Hay mucho nivel. Sebas Martos está muy destacado y luego tenemos fuertes a Merzougui, Arce, Carro, Chakir, Romeo, etc, y creo que podría haber peleado con ellos por una plaza en el Mundial, porque ahora estoy para bajar de 8:25, que sería la segunda mejor marca española del año.

Por buscar el lado positivo, en estos dos años te habrás regenerado y no estás tan quemado como si hubieras continuado al máximo nivel. Aunque no puedas competir en el campeonato de España, imagino que tras todo el esfuerzo realizado seguirás compitiendo y tratando de demostrar tu valía.
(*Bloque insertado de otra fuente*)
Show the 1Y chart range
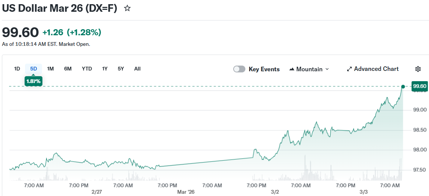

¡Por supuesto! Estos dos años me han regenerado muscularmente y también mentalmente. En 2015 ya le dije a mi entrenador que necesitaba recuperarme y bajar la intensidad, porque desde 2012 iba polémica tras polémica e incluso cuando logré el bronce en el Europeo de Zurich en 2014 también hubo polémica. Además, estaba aburrido y cansado y en estos dos años he entendido que aunque el atletismo ahora es lo principal porque tiene fecha de caducidad y se acaba, lo importante es valorar otras cosas, labrarse un futuro, tener proyectos, etc. Ya no me enfado tanto cuando no me sale un buen entrenamiento y pienso que ya me saldrá otro día. Corro por ilusión y por ganas, no por otros motivos, y aunque ahora tenga otro palo en la rueda no voy a desistir. He estado mucho más abajo que ahora, en el suelo, y he resucitado, me he levantado. Y si no puedo correr en el campeonato de España voy a pedir que haya obstáculos el día 27 de julio en Pamplona para aprovechar mi estado de forma, ya que hasta el 22 de agosto no hay ningún mitin más y sería alargar mucho la temporada. Llevo desde enero saltando y no puedo estar compitiendo a finales de agosto, las piernas necesitan descanso. En Pamplona me gustaría hacer una buena marca y asegurarme la beca internacional. Lo que hice en Lloret me sirve, pero como era un control ahora tengo que volver a hacer menos de 8:31:00 en otra prueba nacional para conseguir esa beca. Con esa ayuda podría centrarme más en entrenar de cara al Europeo de 2018 y no dependería tanto de mi trabajo en los campos de fútbol. Si logro la beca, además, quizá pueda conseguir algún patrocinador y alguna subvención de Lloret de Mar. Como también organizo cuatro carreras de colores, las Picasso Run, con las que también consigo algunos recursos, si sumo todo esto y algo que gane del atletismo, podría dedicarme a correr más tranquilo de aquí hasta el final de mi carrera, que será como mucho en los Juegos de Tokio.